Create a repository¶
A repository hosts all your dataset files, including the revision history, making it possible to store more than one dataset version.
Click on your profile and select New Dataset to create a new dataset repository.
Give your dataset a name, and select whether this is a public or private dataset. A public dataset is visible to anyone, whereas a private dataset can only be viewed by you or members of your organization.
Upload your files¶
Once you have created a repository, navigate to the Files and versions tab to add a file. Select Add file to upload your dataset files. We currently support the following data formats: CSV, JSON, JSON lines, text, and Parquet.
Drag and drop your dataset files here, and add a brief descriptive commit message.
Once you have uploaded your dataset files, they are now stored in your dataset repository.
Create a Dataset card¶
The last step is to create a Dataset card. The Dataset card is essential for helping users find your dataset and understand how to use it responsibly.
Click on the Create Dataset Card to create a Dataset card.
Get a quick start with our Dataset card template to help you fill out all the relevant fields.
The Dataset card uses structured tags to help users discover your dataset on the Hub. Use the online Datasets Tagging application to help you generate the appropriate tags.
Copy the generated tags and paste them at the top of your Dataset card, then commit your changes.
For a detailed example of what a good Dataset card should look like, refer to the CNN DailyMail Dataset card.
Load dataset¶
Your dataset can now be loaded by anyone in a single line of code!
>>> from datasets import load_dataset
>>> dataset = load_dataset("stevhliu/demo")
>>> dataset
DatasetDict({
train: Dataset({
features: ['id', 'package_name', 'review', 'date', 'star', 'version_id'],
num_rows: 5
})
test: Dataset({
features: ['id', 'package_name', 'review', 'date', 'star', 'version_id'],
num_rows: 5
})
})
Upload from Python¶
To upload a datasets.DatasetDict
on the Hugging Face Hub in Python, you can login and use the datasets.DatasetDict.push_to_hub()
method:
Login from the command line:
huggingface-cli login
Upload the dataset:
>>> from datasets import load_dataset
>>> dataset = load_dataset("stevhliu/demo")

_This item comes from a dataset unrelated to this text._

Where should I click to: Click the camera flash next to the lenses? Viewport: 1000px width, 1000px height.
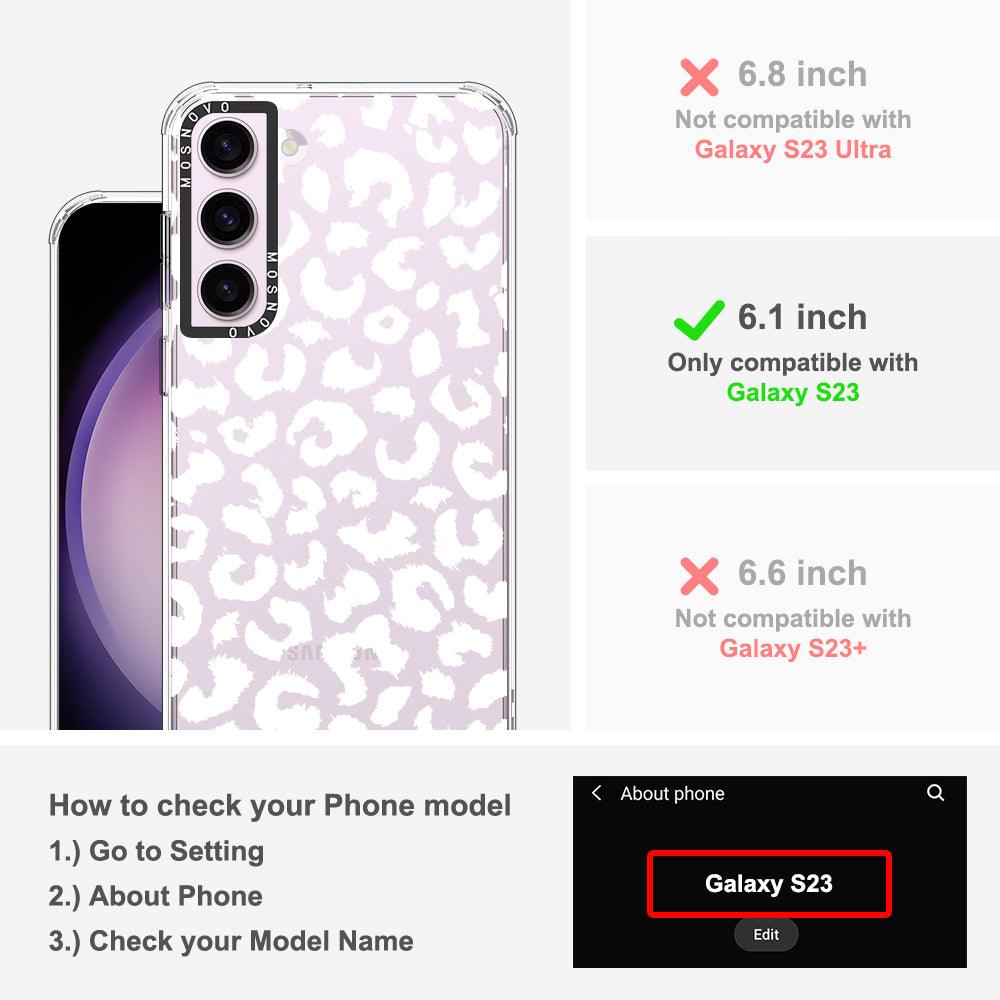[x=291, y=145]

>>> # dataset = dataset.map(...) # do all your processing here
>>> dataset.push_to_hub("stevhliu/processed_demo")
With the private
parameter you can choose whether your dataset is public or private:
>>> dataset.push_to_hub("stevhliu/private_processed_demo", private=True)
Privacy¶
If your uploaded dataset is private, only you can access it:
Login from the command line:
huggingface-cli login
Load the dataset with your authentication token:
>>> from datasets import load_dataset
>>> dataset = load_dataset("stevhliu/demo", use_auth_token=True)

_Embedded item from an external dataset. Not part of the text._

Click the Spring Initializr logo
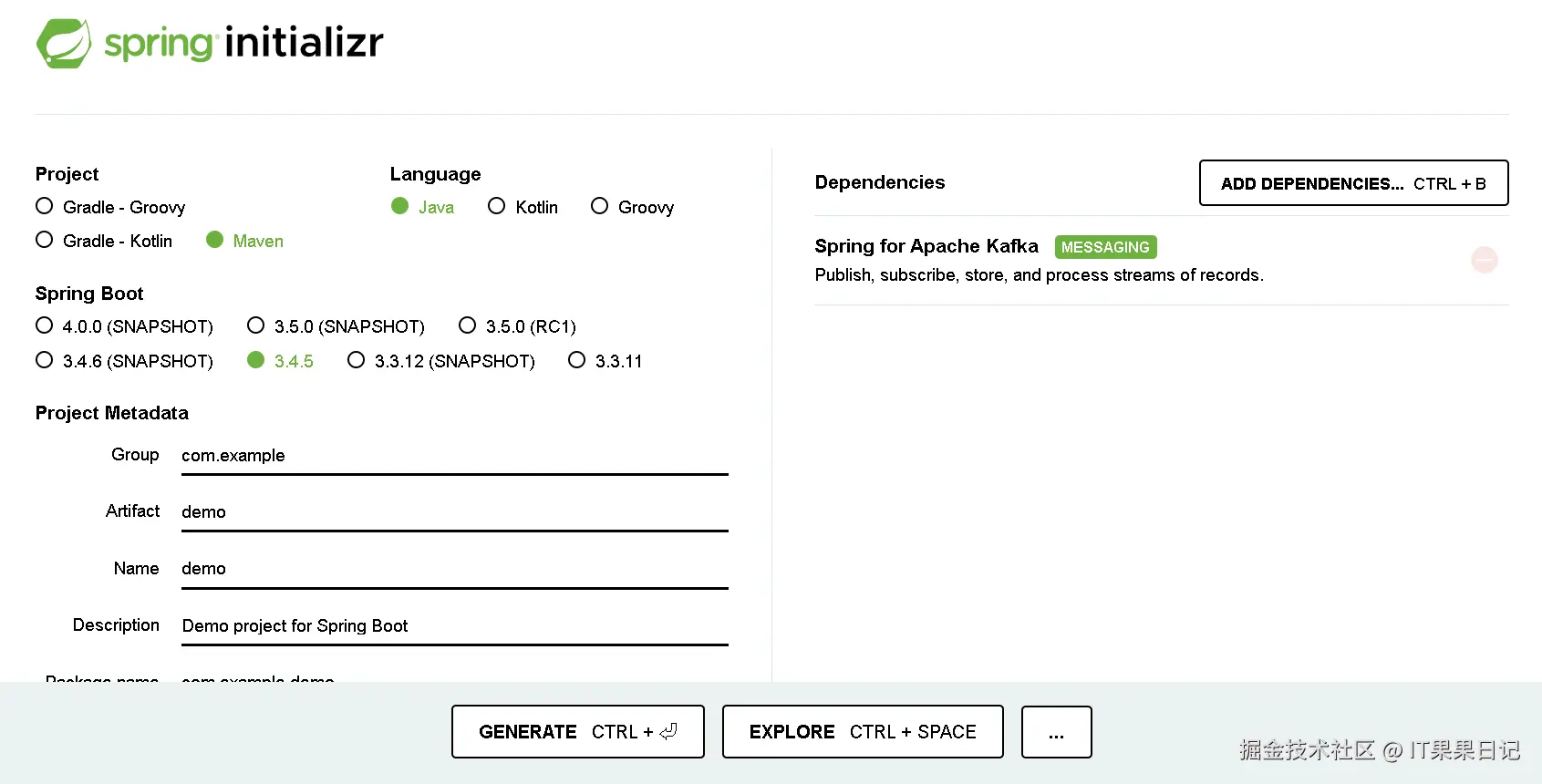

Similarly, share a private dataset within your organization by uploading a dataset as Private to your organization. Then members of the organization can load the dataset like:
Login from the command line:
huggingface-cli login
Load the dataset with your authentication token:
>>> from datasets import load_dataset
>>> dataset = load_dataset("organization/dataset_name", use_auth_token=True)
What’s next?¶
Congratulations, you have completed all of the 🤗 Datasets tutorials!
Throughout these tutorials, you learned the basic steps of using 🤗 Datasets. You loaded a dataset from the Hub and learned how to access the information stored inside the dataset. Next, you tokenized the dataset into sequences of integers and formatted it so you can use it with PyTorch or TensorFlow. Then you loaded a metric to evaluate your model’s predictions. Finally, you uploaded a dataset to the Hub without writing a single line of code. This is all you need to get started with 🤗 Datasets!
Now that you have a solid grasp of what 🤗 Datasets can do, you can begin formulating your own questions about how you can use it with your dataset. Please take a look at our How-to guides for more practical help on solving common use-cases, or read our Conceptual guides to deepen your understanding about 🤗 Datasets.